REPUBLIKA.CO.ID, JAKARTA -- Lembaga Survei dan Poling Indonesia (SPIN) merilis hasil survei terbaru mereka terkait kinerja Jokowi-Maruf dan peluang calon presiden selanjutnya. Dalam survei tersebut dipaparkan mayoritas responden yang disurvei menghendaki capres selanjutnya bisa melanjutkan kinerja dan capaian yang telah diperbuat oleh Presiden Jokowi.
Direktur SPIN, Igor Dirgantara mengungkapkan saat ini publik menilai kesinambungan pembangunan lebih diperlukan dibanding membuat program-program baru. "Survei ini menunjukkan bahwa 40,5 persen akan memilih capres yang melanjutkan program pembangunan pemerintahan Jokowi saat ini," kata Igor dalam keterangannya, Senin (24/10/2022).
Menurutnya, hanya ada 16,5 persen responden yang memilih capres selanjutnya untuk membuat program baru. Sementara 28,1 persen memilih bersikap moderat membuat program baru dan melanjutkan program yang telah sedang dilaksanakan saat ini.

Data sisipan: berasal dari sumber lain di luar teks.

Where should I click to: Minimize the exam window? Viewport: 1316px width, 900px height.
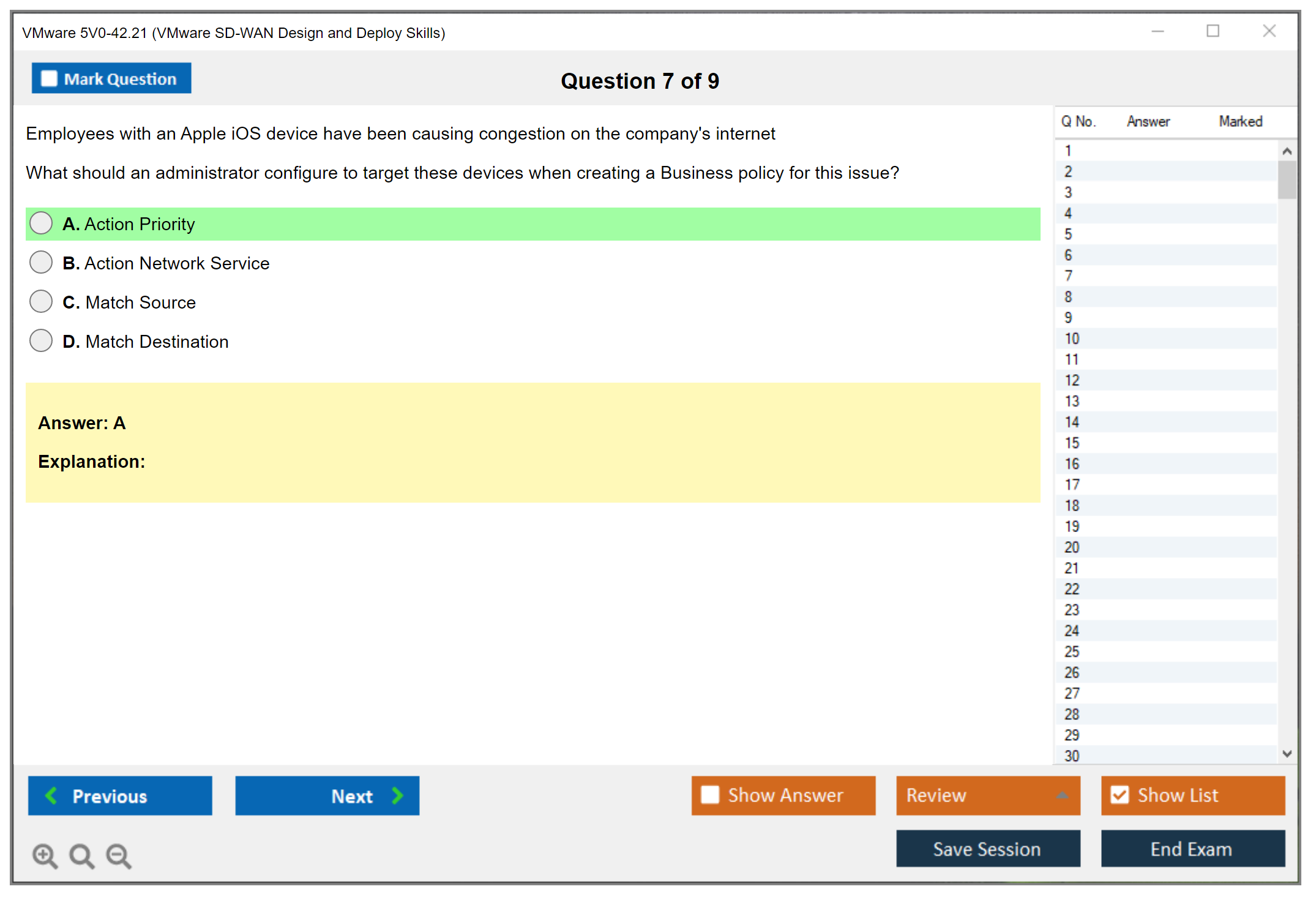(1157, 31)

Terdapat juga sebagian besar responden dari publik 45,8 persen mengaku tidak tahu/tidak jawab. Menurut Igor, publik yang tidak tahu dan tidak menjawab terdiri dari mereka yang juga menjawab capres berikut membuat program baru, dan juga melanjutkan sekaligus membuat program baru.

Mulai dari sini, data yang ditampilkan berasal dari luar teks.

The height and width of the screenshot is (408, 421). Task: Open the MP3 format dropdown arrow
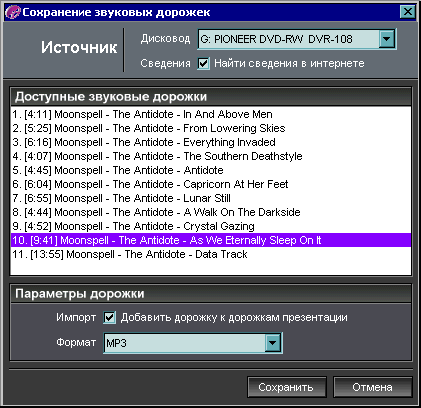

"Dari publik yang memilih melanjutkan program pemerintahan Jokowi, 16,2 persen meyakini Prabowo akan melanjutkan kinerja Jokowi. Kemudian disusul oleh Ganjar dengan 13,1 persen publik yang yakin, kemudian Puan dengan 8,6 persen. Sementara untuk Anies dan AHY hanya memeroleh masing-masing keyakinan publik sebesar 2,9 persen dan 1,5 persen saja," jelasnya.
Menurut Igor persentase tersebut dinilai wajar, karena Prabowo merupakan menteri dalam kabinet Presiden Jokowi. Sedangkan survei kinerja pemerintah, lanjut dia, secara umum publik menilai kinerja pemerintahan Jokowi-Maruf 2022 masih memuaskan (positif).
"Hasil survei menunjukkan besarannya 58,9 persen, yang terdiri dari 2,1 persen sangat puas dan 56,8 persen puas (atas kinerja pemerintah). Nilai sentimen positif ini menurun dibanding periode survei Agustus 2022 yang lalu," kata Igor.
Penurunan sentimen positif ini, disinyalir, terjadi seiring kebijakan publik pemerintah di bidang ekonomi dan hukum. Di bidang ekonomi karena kebijakan menaikkan harga BBM dan Gas yang memicu kenaikan harga-harga bahan pokok dan bidang hukum terkait diskriminasi hukum.